Below this line are records; transcribe exactly the lines between the one holding "Where should I" and the one holding "This screenshot has height=383, width=820.", inclusive, and omit the pictures.
*** INPUT ***
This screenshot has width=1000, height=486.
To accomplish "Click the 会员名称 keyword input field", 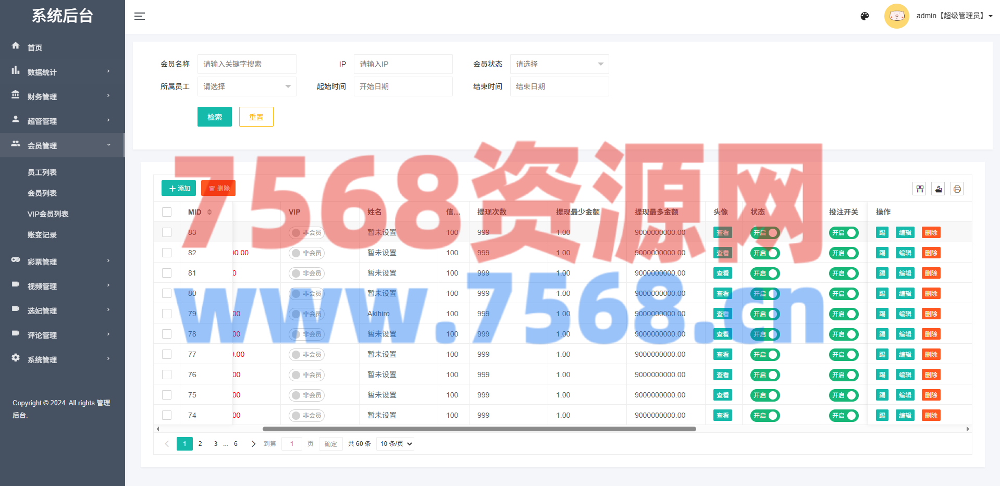I will click(246, 64).
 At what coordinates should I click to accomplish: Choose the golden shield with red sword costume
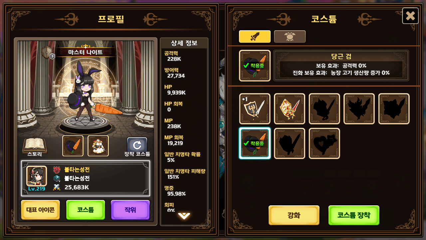[x=290, y=109]
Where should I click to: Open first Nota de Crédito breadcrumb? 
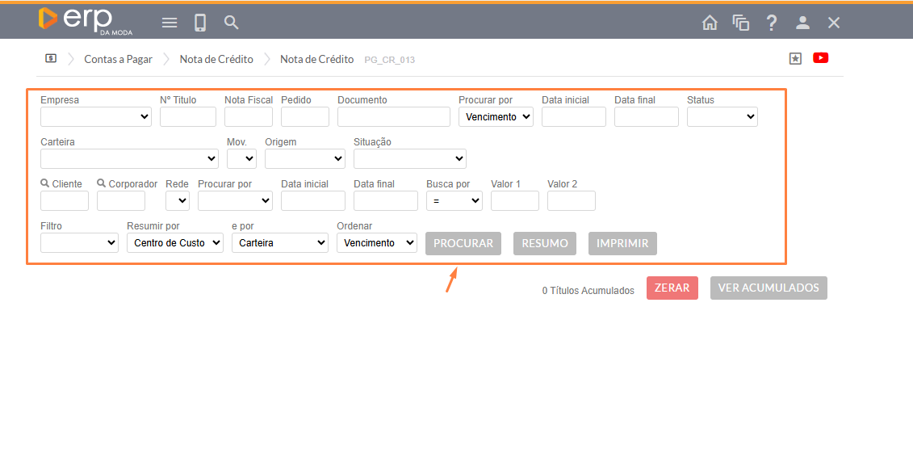coord(216,59)
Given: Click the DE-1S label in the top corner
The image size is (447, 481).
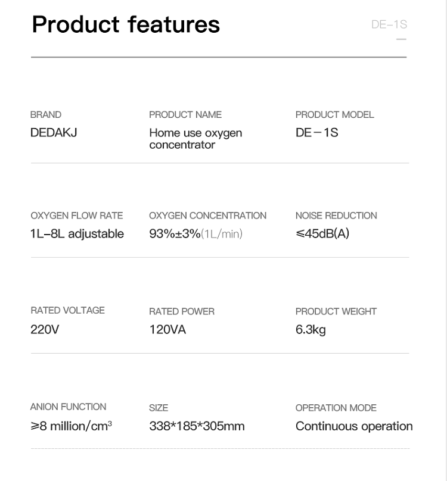Looking at the screenshot, I should [389, 25].
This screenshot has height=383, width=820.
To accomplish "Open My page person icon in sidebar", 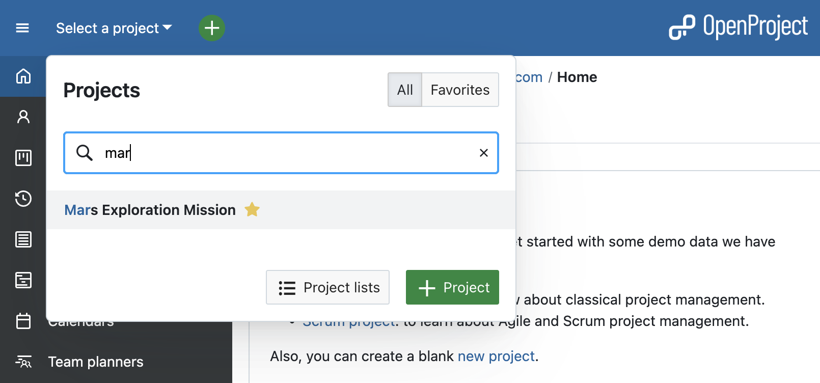I will click(23, 117).
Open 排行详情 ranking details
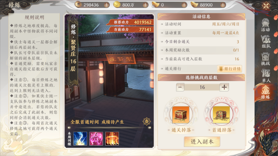 point(230,69)
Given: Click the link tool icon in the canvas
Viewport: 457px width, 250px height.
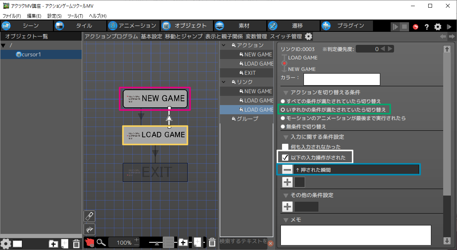Looking at the screenshot, I should coord(89,217).
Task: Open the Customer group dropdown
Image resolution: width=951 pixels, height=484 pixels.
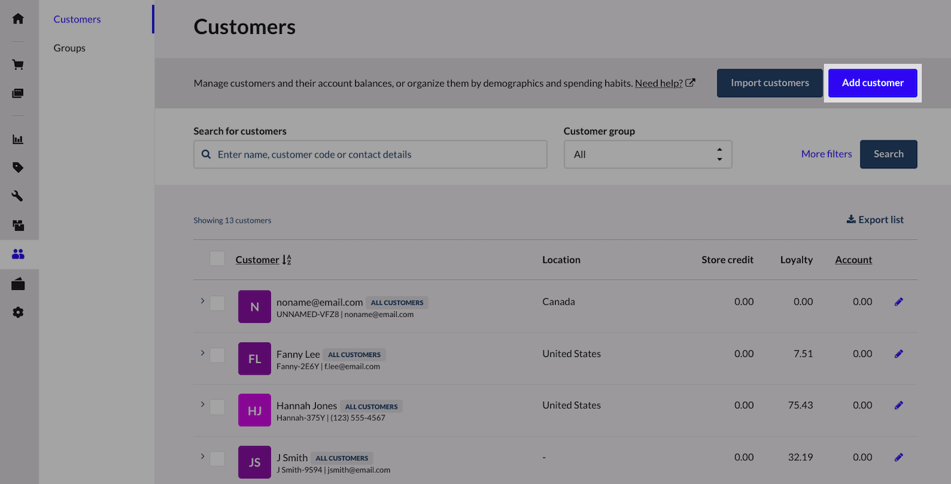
*** End of INPUT ***
[EXERCISE RESULT]
Where should I click to: Open first Nota de Crédito breadcrumb? 
coord(216,59)
Given: Click the DE-1S label in the top corner
The image size is (447, 481).
Looking at the screenshot, I should [389, 25].
This screenshot has height=383, width=820.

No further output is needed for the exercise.